# First Lidded Box



## Flat Fish (Jun 18, 2005)

Well, just got me a Barracuda II chuck and had to try it out. Didn't read any instructions or anything before trying this lidded box, so all things considered I think it come out OK. But the next one should be much better. This wood sure is beautiful.


----------



## johnmyjohn (Aug 6, 2006)

Flat Fish that is one nice container, matching up the grain is it.


----------



## lady linda (Nov 25, 2008)

Very nice !


----------



## tewltime (May 21, 2004)

Great Job!!! I like the looks of it.


----------



## Bobby (May 21, 2004)

I really like making lidded boxes like that. Try some cedar sometime. Smells good and the grain is nice too.


----------



## Slip (Jul 25, 2006)

Now you went and done it. Now you will be hooked on hollow vessels. You did a good job and the grain matches great.
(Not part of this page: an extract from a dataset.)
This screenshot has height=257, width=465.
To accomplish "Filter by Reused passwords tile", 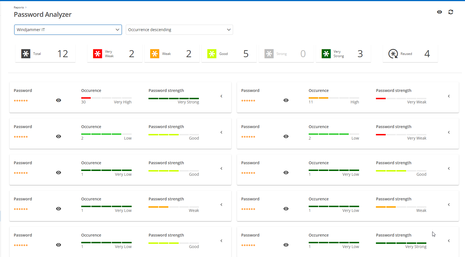I will coord(410,54).
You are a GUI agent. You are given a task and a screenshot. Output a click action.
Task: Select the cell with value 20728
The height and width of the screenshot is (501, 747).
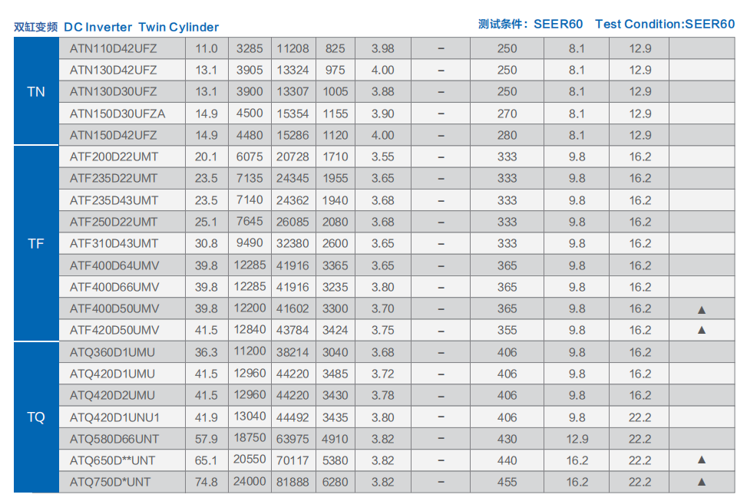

You started a new experience.


----------



## Fishin Tails (Mar 21, 2007)

That is a very good looking peice of work.


----------



## Viking48 (Jan 24, 2006)

Nice job - looks great.


----------



## Robert A. (Jan 8, 2009)

Very Nice Fish!!!! That chuck opens up a whole new world to turning!! I like my Barracuda


----------



## bear hide (Feb 14, 2008)

Very nice.


----------



## EndTuition (May 24, 2004)

Outstanding work. You got some NICE hedge there my friend, and doing it justice.


----------